* **Stated task**: Rewrite the rows from the first one through the line containing "Action: [360, 55]", swapping "Border Color" for "Outline Color" and leaving everything else untouched.

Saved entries
## BEGIN

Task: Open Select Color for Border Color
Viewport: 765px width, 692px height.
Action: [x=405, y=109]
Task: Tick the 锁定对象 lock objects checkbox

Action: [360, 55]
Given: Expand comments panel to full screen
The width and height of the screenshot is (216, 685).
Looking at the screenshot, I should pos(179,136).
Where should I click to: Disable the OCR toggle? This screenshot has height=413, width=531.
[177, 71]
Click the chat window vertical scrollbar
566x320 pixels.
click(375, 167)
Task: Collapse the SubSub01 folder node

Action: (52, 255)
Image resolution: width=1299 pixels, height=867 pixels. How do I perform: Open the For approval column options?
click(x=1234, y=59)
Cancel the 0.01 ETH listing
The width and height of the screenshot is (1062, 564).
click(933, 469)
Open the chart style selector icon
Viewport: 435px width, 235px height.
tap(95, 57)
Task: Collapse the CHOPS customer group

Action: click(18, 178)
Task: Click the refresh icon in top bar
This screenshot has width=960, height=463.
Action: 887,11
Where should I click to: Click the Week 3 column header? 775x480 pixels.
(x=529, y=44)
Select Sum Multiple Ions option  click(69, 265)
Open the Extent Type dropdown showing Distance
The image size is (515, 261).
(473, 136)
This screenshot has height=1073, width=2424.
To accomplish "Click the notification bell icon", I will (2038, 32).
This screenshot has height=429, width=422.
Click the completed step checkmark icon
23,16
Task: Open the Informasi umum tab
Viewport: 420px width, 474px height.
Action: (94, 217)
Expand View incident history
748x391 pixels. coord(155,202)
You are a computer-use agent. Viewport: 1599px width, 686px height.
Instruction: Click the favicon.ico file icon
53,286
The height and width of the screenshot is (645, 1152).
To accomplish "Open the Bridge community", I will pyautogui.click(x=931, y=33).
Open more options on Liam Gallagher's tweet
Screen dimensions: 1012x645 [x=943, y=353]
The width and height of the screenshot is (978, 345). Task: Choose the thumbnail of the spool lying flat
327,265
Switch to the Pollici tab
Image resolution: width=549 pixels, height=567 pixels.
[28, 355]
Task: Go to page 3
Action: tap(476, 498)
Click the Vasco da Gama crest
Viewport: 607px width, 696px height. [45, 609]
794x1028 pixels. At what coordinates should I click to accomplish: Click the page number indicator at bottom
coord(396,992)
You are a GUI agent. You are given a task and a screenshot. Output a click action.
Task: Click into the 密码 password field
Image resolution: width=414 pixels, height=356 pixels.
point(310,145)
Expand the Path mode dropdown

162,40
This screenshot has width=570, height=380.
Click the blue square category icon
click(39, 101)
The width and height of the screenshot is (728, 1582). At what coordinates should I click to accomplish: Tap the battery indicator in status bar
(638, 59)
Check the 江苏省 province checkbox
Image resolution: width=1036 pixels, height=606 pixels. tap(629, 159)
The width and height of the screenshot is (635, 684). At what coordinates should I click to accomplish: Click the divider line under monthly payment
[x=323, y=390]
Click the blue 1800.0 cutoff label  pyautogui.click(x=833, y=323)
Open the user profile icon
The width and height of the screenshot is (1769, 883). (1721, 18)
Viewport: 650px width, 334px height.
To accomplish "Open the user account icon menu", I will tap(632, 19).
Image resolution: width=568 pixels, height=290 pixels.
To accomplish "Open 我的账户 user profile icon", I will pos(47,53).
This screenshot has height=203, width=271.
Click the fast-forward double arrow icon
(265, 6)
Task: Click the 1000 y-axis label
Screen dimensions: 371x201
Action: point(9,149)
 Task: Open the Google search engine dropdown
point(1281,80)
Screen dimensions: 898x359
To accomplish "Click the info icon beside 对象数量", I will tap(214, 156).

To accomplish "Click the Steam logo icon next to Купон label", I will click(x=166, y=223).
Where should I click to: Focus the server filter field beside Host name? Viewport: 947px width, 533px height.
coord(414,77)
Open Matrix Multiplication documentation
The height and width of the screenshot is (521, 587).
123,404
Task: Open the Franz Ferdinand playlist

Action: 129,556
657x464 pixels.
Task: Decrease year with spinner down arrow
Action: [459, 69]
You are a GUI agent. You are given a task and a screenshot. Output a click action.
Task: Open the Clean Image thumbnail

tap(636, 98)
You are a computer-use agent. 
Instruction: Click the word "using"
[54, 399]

## END

* **The reply**:
Task: Open Select Color for Outline Color
Viewport: 765px width, 692px height.
Action: [x=405, y=109]
Task: Tick the 锁定对象 lock objects checkbox

Action: [360, 55]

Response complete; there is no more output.